Advanced is a 20-year practice. Most injuries here happen in year three or four, after the body has gotten strong and before the mind has gotten patient. Outlast that window and the practice will outlast you.

FAQ

What actually makes a yoga practice advanced?+

Breath quality under load. If you can hold a difficult pose for two minutes with the same breath rhythm you have in Savasana, that is advanced. Flexibility and arm balances are visible, but breath control is the real marker — and it is what most show-off practitioners are missing.

Is handstand required to be advanced?+

No. Inversions are a category of pose, not a level. Plenty of advanced practitioners do not do handstand because of wrist issues, shoulder issues, or vestibular issues, and their practice is still advanced. Skip the inversion section without guilt and substitute longer forearm work.

I can do every pose here but I keep getting injured. Why?+

Because you can muscle through, which means you do not yet know when to back off. The advanced practitioner who never gets injured is rare and instructive — they consistently take the smaller version when the day is off.

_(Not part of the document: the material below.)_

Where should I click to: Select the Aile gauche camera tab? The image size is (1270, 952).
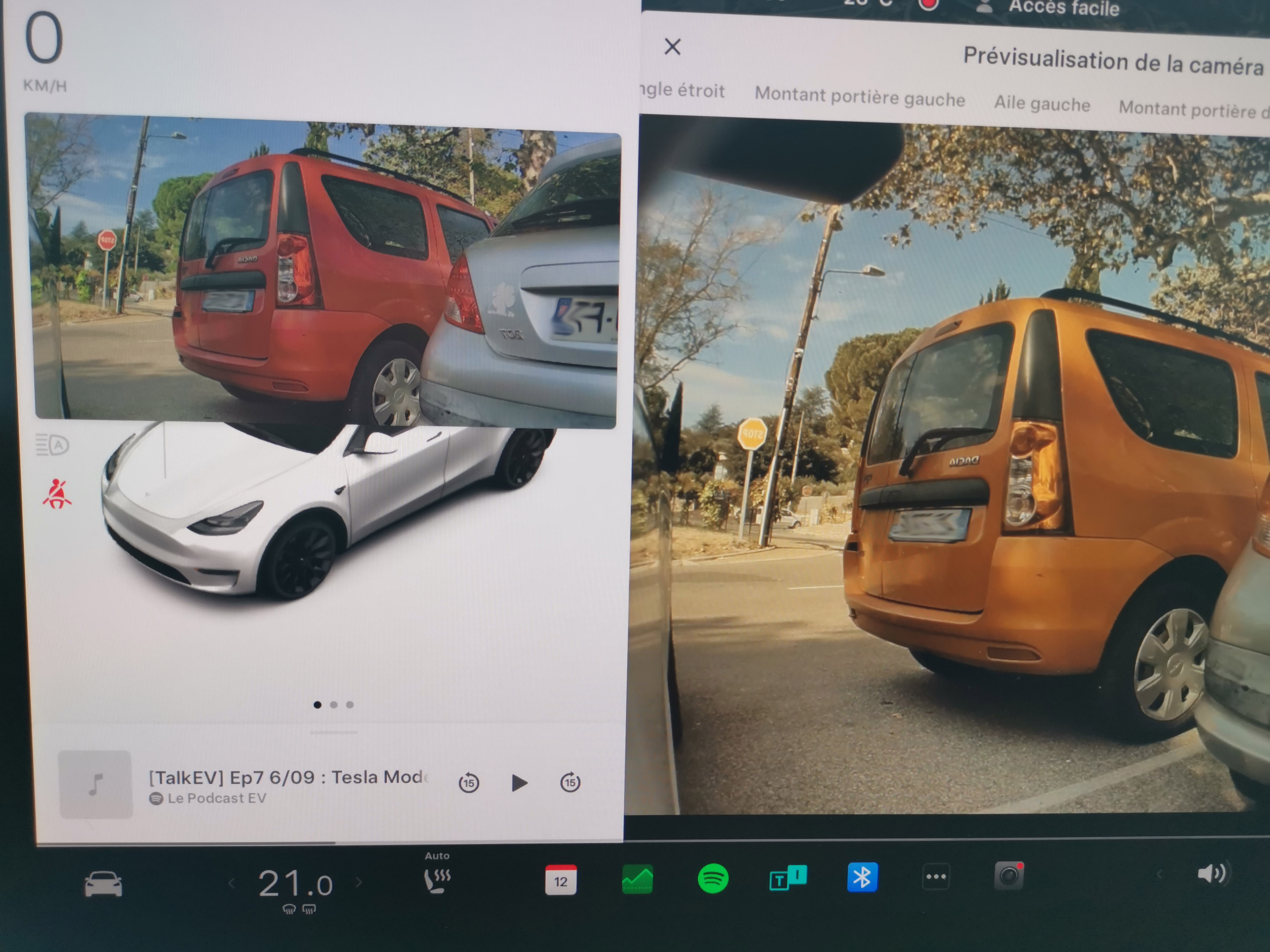[1042, 104]
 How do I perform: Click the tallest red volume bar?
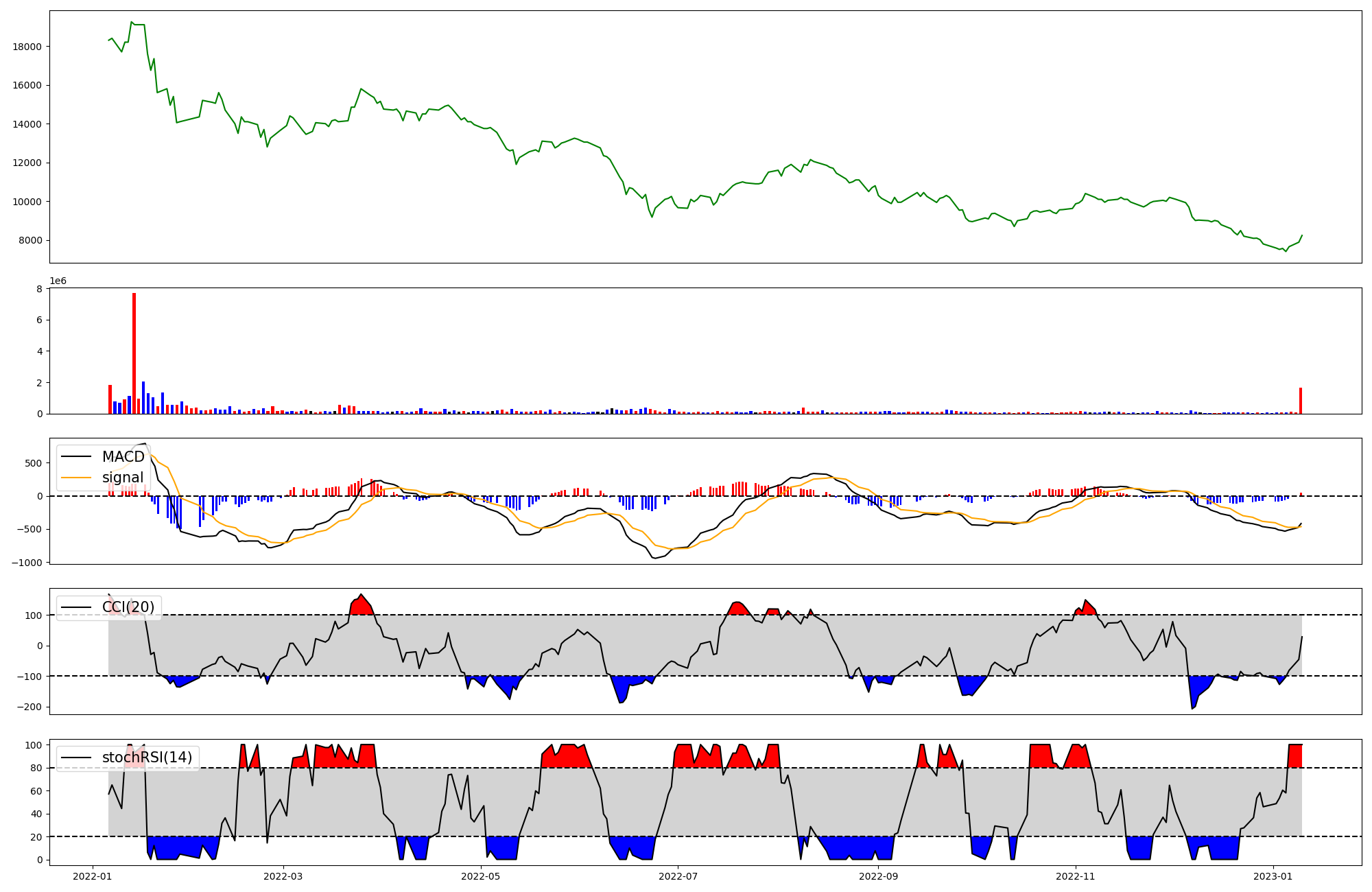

Strength masks the warnings the body sends; learn to read them anyway.

How often should I do an advanced sequence?+

Once or twice a week, with restorative or yin practice on other days. Daily advanced practice is how people in their 30s end up needing hip replacements in their 50s. The yoga tradition is full of advanced practitioners in their 80s — none of them got there by hammering peak sequences every day.

Should I free-balance handstand instead of using the wall?+

Only if you already have a reliable free-balance handstand from another setting. Adding free-balance attempts to a vinyasa flow when you are already warm and tired is when shoulders give out. Use the wall, hold longer, and do free-balance work in a dedicated session.